### Written instruction
Find each line in the rows below that contains the word "screenshot", and copy those lines out in full.
----------
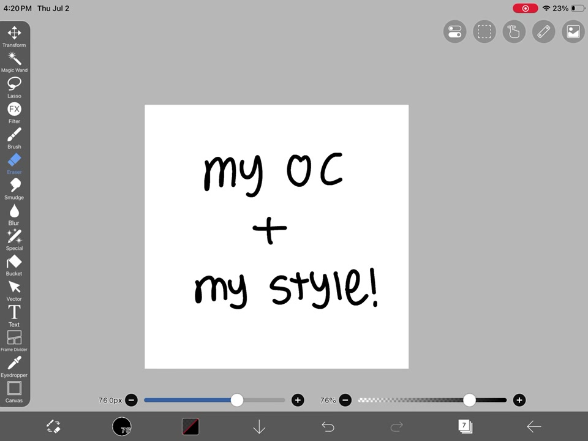Viewport: 588px width, 441px height.
Task: Open the Frame Divider tool
Action: click(14, 341)
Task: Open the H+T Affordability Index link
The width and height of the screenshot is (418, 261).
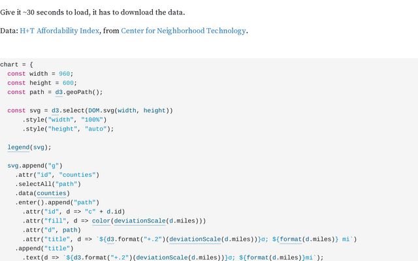Action: pyautogui.click(x=59, y=31)
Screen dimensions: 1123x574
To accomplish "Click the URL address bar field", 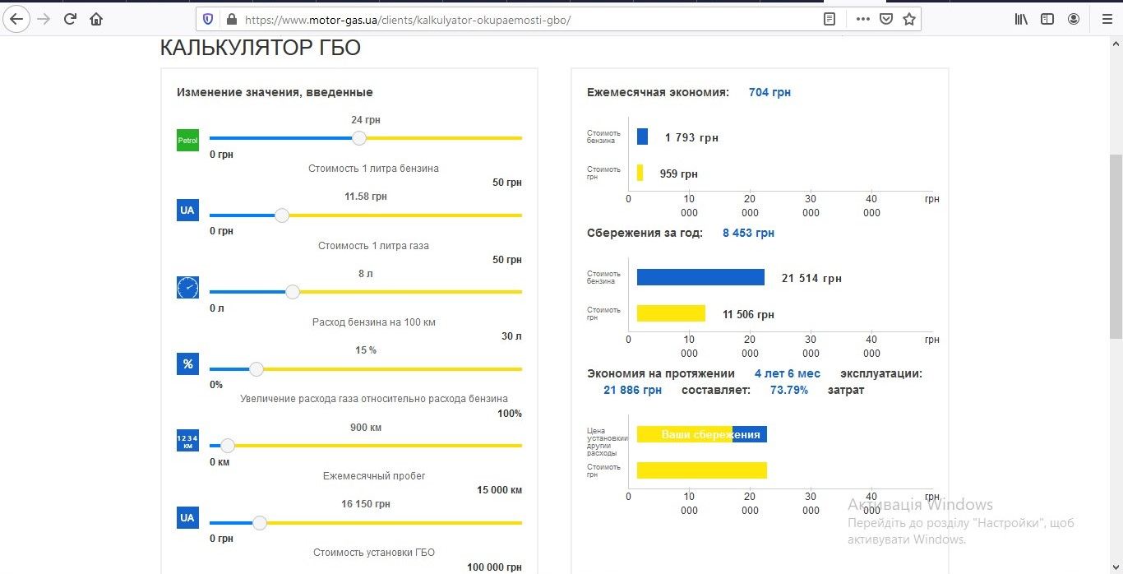I will point(526,19).
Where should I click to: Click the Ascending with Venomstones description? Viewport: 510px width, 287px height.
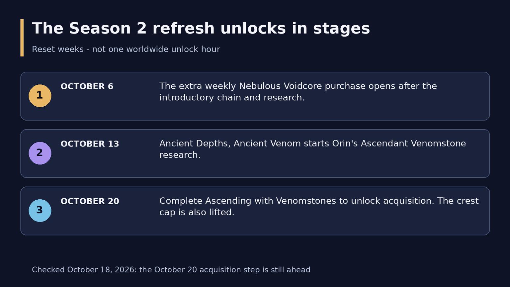(x=319, y=207)
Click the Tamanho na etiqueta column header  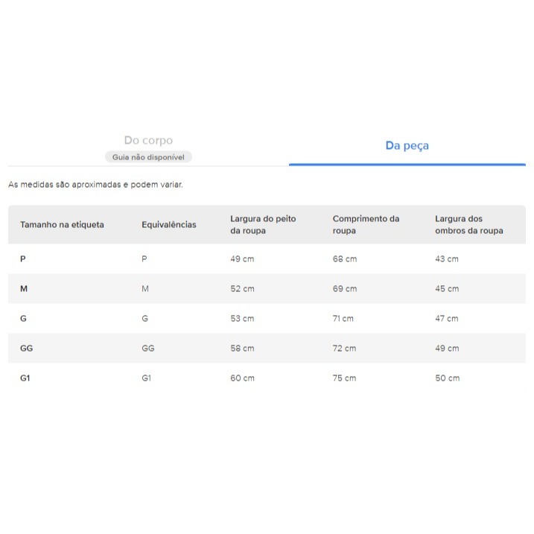click(62, 225)
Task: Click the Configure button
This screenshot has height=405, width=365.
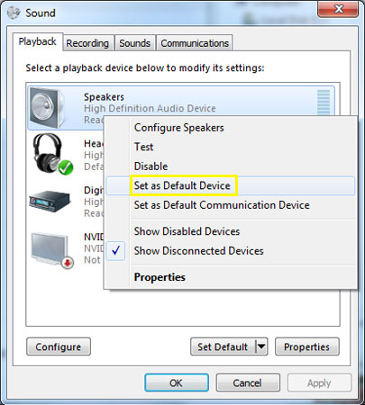Action: (x=59, y=347)
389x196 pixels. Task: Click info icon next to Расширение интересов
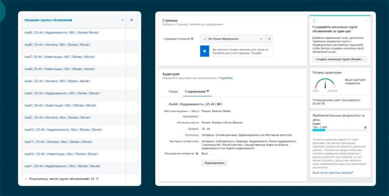click(197, 154)
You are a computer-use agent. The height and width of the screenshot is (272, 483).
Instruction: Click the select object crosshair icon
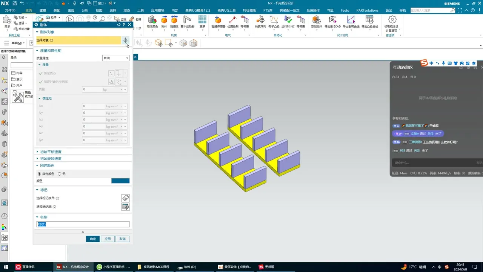(x=125, y=40)
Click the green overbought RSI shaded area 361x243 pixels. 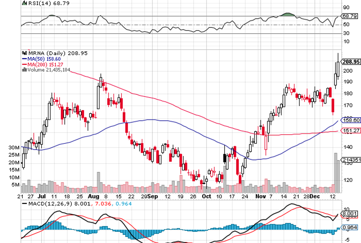[288, 15]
----------
### Result below
The width and height of the screenshot is (418, 261).
This screenshot has height=405, width=365.
You are a computer-use agent. The height and width of the screenshot is (272, 483).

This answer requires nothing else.